The First Edition Rules Committee has been doing a lot of research lately. We have been looking at the game in all levels, and all areas of play. We came up with two basic conclusions about First Edition.

  1. It is a great game that deserves to be played a lot more than it currently is.
  2. It is in need of some major revisions.

We are not just talking about fixing the many "broken" cards, but revising the game’s rules structure. We are also talking about the inadequate process available to deal with issues. These elements make up the foundation of a stable game, and both are cracked and damaged right now. Decipher tried the easy way out by giving up and creating Second Edition. Fortunately, the Continuing Committee is not driven by a profit motive and has the luxury of attempting to heal what has been deemed unsustainable. Over the past couple of years, we have tried many ways to stabilize the foundation of First Edition, but every one of our attempts has failed on some level.

We tried ban lists, but they do not solve the problem. Ban lists only bury problem cards and look the other way. The biggest problem with ban lists is you have to ban good cards to eliminate some bad decks. So you have a clean environment, but you cannot play many fun and balanced decks because they use a card that is broken in another deck. This is not acceptable. We want to create more balanced strategies and decks, not ban them.
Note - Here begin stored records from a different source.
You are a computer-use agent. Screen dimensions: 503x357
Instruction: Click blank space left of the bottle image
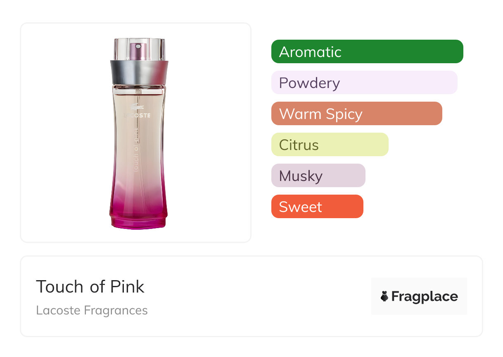click(62, 132)
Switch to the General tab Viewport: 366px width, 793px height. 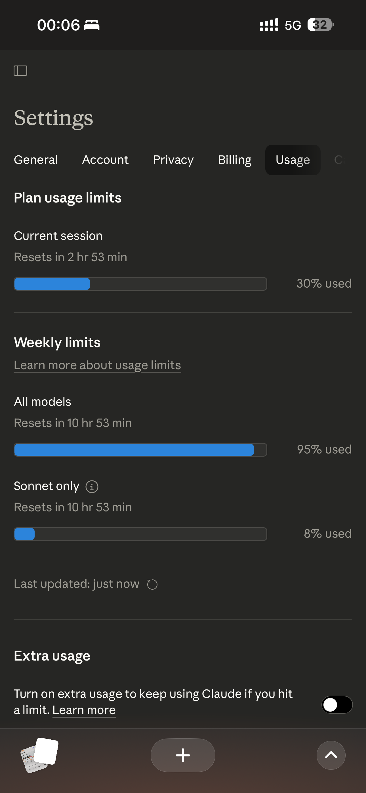[x=36, y=160]
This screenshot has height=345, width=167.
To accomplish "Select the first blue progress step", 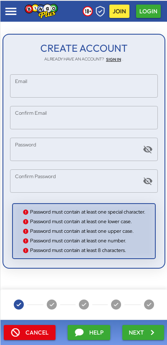I will pos(19,305).
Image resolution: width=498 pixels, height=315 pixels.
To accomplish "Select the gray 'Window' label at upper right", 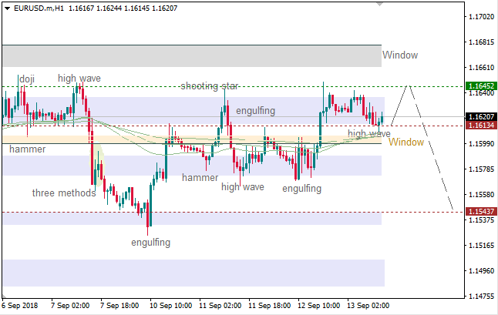I will [400, 55].
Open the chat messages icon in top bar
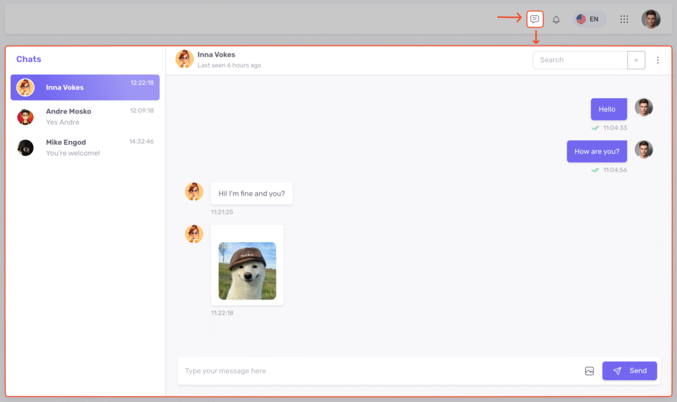Screen dimensions: 677x402 point(535,19)
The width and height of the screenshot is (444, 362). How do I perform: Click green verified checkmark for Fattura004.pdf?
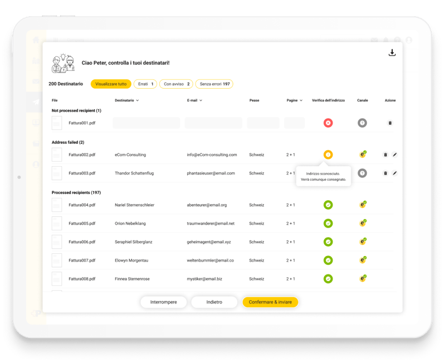[328, 205]
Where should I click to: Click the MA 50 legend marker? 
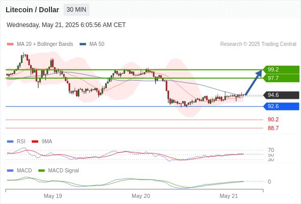tap(83, 44)
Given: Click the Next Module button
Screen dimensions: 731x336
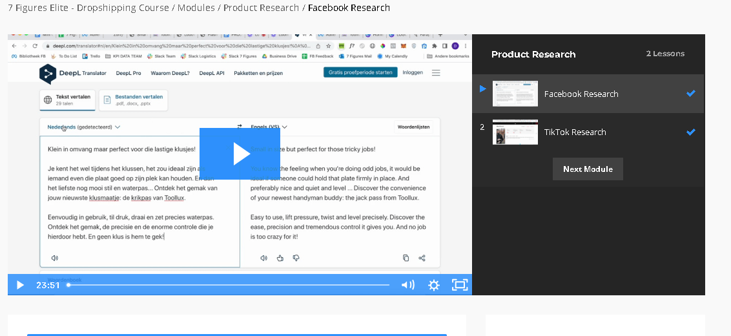Looking at the screenshot, I should (x=588, y=169).
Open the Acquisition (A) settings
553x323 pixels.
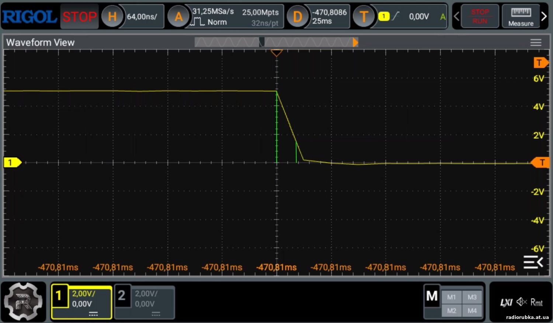(178, 17)
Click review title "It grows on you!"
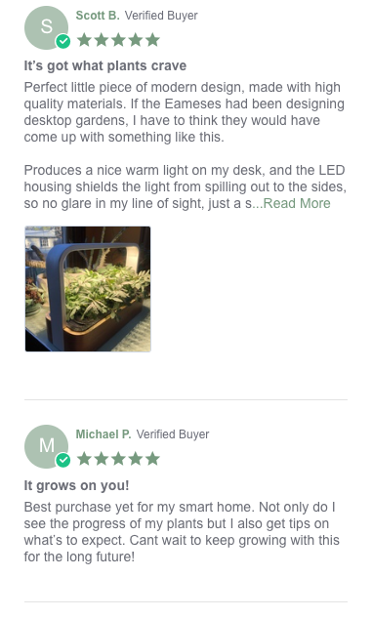The width and height of the screenshot is (372, 618). (x=76, y=485)
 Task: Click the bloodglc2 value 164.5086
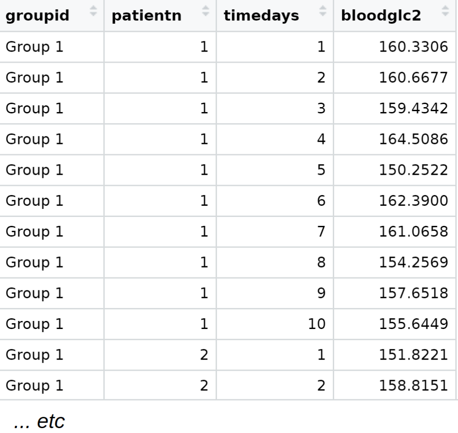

We tried to use rules changes to restore the game. The problem here is you just wind up adding complexity to the game. Also, to repair a single bad card you have to make a rule that hurts every similar card. So again, you have hurt good strategies and balanced decks in order to stop bad ones...unacceptable. We should encourage players to use balanced decks, not discourage them further.

We also looked at what you (the community) tried in your “house rules” and “home brew” attempts to restore the game. What we saw was certain problems being addressed, and others being ignored. Every group solved the issues that came up in their area, but other areas had ways to break the house format. There is also the problem of not knowing if your deck will be playable if you travel outside your current play area. Once again this is unacceptable. We want to come together as a community, not splinter into many smaller ones.

So why not just issue errata for every bad card in the game? There are so many bad cards we could never catch them all at once. There are so many cards targeting bad cards that would have to be addressed at the same time. While a proper erratum actually fixes a problem for good, the amount of errata we would have to dump on the community would be overwhelming. The amount of time and effort it would take rules, design, and playtesters to come up with that many errata would also be massive. We would never get anything else done.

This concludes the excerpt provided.